=== Section Start ===
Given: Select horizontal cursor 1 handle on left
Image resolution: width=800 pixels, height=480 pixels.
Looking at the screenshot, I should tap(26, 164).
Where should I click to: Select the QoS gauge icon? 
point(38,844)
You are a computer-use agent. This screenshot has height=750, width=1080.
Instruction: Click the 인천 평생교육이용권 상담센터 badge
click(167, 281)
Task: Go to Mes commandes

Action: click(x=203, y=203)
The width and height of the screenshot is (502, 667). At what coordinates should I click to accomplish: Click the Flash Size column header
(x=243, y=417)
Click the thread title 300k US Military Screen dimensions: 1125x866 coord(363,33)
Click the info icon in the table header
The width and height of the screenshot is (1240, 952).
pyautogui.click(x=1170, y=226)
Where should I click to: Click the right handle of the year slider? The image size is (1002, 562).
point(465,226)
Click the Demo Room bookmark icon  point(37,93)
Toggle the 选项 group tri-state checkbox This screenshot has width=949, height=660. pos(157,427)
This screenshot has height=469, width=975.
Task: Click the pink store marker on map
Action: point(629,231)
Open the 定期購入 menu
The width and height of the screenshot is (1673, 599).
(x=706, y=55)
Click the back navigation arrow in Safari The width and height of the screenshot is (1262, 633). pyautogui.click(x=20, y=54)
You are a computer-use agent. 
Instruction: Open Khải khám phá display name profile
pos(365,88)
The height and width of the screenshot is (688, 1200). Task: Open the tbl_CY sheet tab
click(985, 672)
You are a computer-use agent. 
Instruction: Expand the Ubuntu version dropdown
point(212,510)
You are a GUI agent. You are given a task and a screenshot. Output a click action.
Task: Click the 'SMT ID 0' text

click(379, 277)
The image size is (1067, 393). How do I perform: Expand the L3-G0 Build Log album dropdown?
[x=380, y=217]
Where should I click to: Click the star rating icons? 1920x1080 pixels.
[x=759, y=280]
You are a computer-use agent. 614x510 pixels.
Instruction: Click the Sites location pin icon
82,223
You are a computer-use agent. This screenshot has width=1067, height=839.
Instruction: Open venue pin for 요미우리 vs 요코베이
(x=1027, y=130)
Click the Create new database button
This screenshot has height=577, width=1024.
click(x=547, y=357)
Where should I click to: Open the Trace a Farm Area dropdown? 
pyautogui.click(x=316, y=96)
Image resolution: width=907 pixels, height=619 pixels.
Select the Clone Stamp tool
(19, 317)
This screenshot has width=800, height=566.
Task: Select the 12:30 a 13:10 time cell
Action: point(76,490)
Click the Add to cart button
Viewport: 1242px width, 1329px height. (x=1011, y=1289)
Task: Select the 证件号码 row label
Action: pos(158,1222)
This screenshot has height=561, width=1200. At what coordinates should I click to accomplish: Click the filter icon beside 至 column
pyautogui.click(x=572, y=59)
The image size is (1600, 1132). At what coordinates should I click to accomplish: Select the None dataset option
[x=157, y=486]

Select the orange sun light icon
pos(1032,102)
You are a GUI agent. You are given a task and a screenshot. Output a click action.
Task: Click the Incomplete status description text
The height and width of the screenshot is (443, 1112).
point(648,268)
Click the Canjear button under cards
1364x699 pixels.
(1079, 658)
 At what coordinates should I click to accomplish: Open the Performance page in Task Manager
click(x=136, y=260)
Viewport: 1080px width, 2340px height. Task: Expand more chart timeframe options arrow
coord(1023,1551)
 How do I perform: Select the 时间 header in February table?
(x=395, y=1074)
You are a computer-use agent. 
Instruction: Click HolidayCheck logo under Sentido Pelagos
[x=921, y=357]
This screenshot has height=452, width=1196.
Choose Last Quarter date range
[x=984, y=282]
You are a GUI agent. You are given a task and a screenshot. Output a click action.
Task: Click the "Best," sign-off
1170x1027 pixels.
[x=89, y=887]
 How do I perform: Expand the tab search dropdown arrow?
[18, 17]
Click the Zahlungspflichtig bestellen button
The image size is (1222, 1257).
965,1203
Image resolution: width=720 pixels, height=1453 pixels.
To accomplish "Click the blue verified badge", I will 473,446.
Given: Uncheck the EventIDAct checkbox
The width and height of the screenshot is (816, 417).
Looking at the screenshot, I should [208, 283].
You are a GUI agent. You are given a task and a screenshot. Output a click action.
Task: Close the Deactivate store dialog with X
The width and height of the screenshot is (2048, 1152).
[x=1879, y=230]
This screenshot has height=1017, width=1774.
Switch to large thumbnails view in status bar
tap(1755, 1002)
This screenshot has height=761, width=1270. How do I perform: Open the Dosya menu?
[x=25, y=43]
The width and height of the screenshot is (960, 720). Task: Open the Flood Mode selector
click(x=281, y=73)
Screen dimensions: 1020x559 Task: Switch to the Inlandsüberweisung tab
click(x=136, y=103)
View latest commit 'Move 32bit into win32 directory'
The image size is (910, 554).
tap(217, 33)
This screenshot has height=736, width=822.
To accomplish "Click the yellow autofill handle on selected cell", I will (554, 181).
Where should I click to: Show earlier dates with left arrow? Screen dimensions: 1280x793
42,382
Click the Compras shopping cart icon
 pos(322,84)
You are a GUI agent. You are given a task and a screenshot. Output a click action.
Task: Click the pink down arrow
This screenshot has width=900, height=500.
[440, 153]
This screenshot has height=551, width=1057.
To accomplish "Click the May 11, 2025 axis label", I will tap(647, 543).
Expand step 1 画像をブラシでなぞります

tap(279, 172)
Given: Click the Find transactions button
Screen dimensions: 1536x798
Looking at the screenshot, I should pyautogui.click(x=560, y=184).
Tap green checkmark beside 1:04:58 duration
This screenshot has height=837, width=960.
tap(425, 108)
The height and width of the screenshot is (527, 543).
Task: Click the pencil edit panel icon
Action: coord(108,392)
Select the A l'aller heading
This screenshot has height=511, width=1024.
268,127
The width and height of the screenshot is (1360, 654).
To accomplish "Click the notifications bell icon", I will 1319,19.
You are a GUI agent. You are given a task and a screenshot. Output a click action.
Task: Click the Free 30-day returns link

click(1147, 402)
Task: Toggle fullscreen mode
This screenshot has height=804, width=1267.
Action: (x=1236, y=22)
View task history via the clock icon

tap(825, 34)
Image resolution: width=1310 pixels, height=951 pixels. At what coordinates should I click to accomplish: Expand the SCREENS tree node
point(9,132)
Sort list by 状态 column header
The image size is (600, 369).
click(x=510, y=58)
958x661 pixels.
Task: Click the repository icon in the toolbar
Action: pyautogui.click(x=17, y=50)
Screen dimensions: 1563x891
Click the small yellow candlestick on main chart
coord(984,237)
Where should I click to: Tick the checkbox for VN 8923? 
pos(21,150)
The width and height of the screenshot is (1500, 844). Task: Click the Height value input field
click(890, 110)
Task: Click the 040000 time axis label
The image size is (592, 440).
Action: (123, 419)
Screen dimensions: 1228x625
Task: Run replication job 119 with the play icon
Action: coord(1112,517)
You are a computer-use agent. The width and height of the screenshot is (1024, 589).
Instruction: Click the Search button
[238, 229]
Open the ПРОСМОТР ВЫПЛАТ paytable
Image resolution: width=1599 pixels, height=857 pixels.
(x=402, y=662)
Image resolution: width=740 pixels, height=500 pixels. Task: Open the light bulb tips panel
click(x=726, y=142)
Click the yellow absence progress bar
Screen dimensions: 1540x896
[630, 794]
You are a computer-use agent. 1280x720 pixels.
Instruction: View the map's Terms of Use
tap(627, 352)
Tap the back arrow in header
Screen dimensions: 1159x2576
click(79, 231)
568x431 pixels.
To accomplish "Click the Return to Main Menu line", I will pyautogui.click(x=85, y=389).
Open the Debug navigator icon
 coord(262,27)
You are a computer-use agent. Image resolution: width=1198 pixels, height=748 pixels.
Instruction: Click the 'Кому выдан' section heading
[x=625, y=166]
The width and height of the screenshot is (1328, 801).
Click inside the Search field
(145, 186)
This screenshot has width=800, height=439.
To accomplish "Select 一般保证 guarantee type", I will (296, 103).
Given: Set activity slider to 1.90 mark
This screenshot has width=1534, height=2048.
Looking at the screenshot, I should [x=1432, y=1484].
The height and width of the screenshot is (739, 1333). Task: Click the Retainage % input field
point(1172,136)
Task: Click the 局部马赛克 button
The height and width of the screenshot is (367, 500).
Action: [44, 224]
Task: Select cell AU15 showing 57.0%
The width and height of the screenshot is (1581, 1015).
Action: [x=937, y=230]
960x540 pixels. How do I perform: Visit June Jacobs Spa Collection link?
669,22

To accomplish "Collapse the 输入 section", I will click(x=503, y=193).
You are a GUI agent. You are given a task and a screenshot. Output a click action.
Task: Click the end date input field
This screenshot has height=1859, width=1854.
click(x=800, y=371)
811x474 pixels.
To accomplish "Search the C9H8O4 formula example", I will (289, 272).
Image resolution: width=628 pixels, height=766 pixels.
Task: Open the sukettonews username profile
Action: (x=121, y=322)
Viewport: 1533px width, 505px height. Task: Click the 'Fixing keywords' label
=== Section End ===
• [WHAT THE TASK REQUIRES] Within the data above, filter for lines containing the word "computer" and copy each one.

• [RESPONSE AREA]
You are a computer-use agent. This screenshot has height=750, width=1080.
You are a computer-use agent. 
You are a computer-use agent. 
You are a computer-use agent. 614x510 pixels.
You are a computer-use agent. This screenshot has width=1067, height=839.
You are a computer-use agent. 
You are a computer-use agent. The width and height of the screenshot is (1024, 589).
You are a computer-use agent. 1280x720 pixels.
You are a computer-use agent. Image resolution: width=1198 pixels, height=748 pixels.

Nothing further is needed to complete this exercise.